Vernal Pools – Santa Rosa Plateau Hiking
California’s Ancient Vernal Pools Remain a Vital Ecological Resource
Vernal pools are important natural resources, especially in California. Vernal pools are flooded depressions in areas of ancient volcanic mudflows, hardpan, and claypan, all of which retain water longer than their surrounding uplands (though they generally dry up as warm weather approaches). It’s not unusual for vernal pools to go through several fill-and-dry up cycles during a rainy season, which means only plants and animals that are specifically adapted to such cycles can survive in them.
As spring rains fill the pools, various freshwater invertebrates, crustaceans, and amphibians begin to emerge.
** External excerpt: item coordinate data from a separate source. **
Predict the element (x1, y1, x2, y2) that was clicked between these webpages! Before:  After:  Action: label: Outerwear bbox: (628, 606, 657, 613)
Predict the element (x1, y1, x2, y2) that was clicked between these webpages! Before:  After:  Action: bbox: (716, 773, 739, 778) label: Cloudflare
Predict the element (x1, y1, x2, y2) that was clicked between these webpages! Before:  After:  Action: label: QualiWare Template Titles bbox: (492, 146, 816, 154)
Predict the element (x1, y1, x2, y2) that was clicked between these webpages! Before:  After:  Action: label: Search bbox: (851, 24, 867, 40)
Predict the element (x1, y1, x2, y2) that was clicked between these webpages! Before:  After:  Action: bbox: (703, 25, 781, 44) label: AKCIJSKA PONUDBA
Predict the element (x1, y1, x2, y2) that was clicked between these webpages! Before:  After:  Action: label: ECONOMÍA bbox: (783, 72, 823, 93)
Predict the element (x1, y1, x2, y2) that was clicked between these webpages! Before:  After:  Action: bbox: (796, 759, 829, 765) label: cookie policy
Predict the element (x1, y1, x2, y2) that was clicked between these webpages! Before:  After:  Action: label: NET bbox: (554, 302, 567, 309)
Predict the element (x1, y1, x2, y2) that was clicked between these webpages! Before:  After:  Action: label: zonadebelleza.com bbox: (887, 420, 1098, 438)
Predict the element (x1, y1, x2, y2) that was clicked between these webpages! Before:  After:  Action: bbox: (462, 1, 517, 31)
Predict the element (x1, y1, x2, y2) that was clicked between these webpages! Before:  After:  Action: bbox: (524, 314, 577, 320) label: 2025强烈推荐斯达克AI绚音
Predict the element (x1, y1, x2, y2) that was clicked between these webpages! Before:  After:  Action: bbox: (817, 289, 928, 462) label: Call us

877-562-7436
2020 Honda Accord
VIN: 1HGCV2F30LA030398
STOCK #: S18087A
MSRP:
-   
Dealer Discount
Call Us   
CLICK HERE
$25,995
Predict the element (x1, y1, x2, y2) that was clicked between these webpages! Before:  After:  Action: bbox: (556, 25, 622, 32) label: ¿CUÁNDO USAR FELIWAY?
A number of indigenous plants begin to sprout, as well, some of which have evolved unique floating leaves and air-filled stems in order to stay afloat. The pools also attract a great many birds who rely on the abundant plant and animal life found there for food and shelter.
Over the centuries, vernal pools have played a significant part in human history, as well. A great many ancient stone food preparation tools have been unearthed surrounding many modern day vernal pools, suggesting that Native Americans used those pools as a food source for vegetables such as coyote thistles (related to modern carrots). As the season progressed, Native Americans also ground various seeds from around the pools into a seed stew they called pinole, grinding the seeds with stone mortars and pestles.
Birds were hunted at the pools through the use of nets that were fastened to poles and stretched across the water. Ancient hunters chased birds into the nets where they became entangled.
Many native species of plants that have thrived in and around vernal pools for millennia have begun to provide modern humans with potentially important resources, as well. For example, meadowfoam has recently shown promise as a source of oil that could replace animal-based oils in a number of industrial applications.
California’s Central Valley, home to many vernal pools, is a part of an annual migratory bird route known as the Pacific Flyway, which extends from Alaska to South America. Every spring sees thousands of migrating birds resting and feeding in the Central Valley’s network of vernal pools, and protein provided by the crustaceans and invertebrates that inhabit the pools represents an important food source for migrating and native bird populations.
Another important function of vernal pools is their ability to moderate seasonal flooding in the spring, which helps prevent a great deal of agricultural and urban contaminants from entering California’s water system. The overall importance of this fact alone is difficult to calculate, but there’s no doubt that vernal pools play a major role in helping to keep California’s water clean.
There are a number of state, local, and federal laws that regulate activities in and around vernal pools, all of which are designed to minimize any danger to the various threatened or endangered wildlife and plant species who make those pools their home. The California Environmental Quality Act also requires public agencies to consider the effect on those biological resources before any proposed actions are carried out.
There are a number of other environmental laws and policies affecting anyone seeking to engage in activities in and around vernal pools that have been passed by the state of California, but by the federal government to further protect that vital resource. Some of the policies that have been instituted include: the Federal Clean Water Act, the Migratory Bird Treaty Act, the California Endangered Species Act and California Fish and Game Code, the Endangered Species Act, and the California Environmental Quality Act.
All of those environmental laws and policies were passed in order to make it mandatory for both agencies and private landowners to become keenly aware of the potentially harmful effects of their proposed actions on vernal pools or other environmental situations. The overall intent is to have anyone proposing to engage in activities in or around vernal pools study the potential impact (well before any action is taken) to make certain that no less damaging alternative exists. Mandating permits and compliance with strict guidelines forces agencies and individuals to carefully consider their actions before moving forward.
With careful management and constant vigilance to make sure they’re left as undisturbed and natural as possible, California’s ancient vernal pools will continue to provide a vital ecosystem for a wide variety of plants and animals, as well as protecting California’s citizens from further pollution of water, which is one of the state’s most precious resources. The important thing is to educate the public as to the importance of those pools and to make certain that the various policies and laws that have been passed to protect them aren’t diluted over time. Like everything in the natural world, California’s vernal pools can only survive if their overall importance is acknowledged and protected.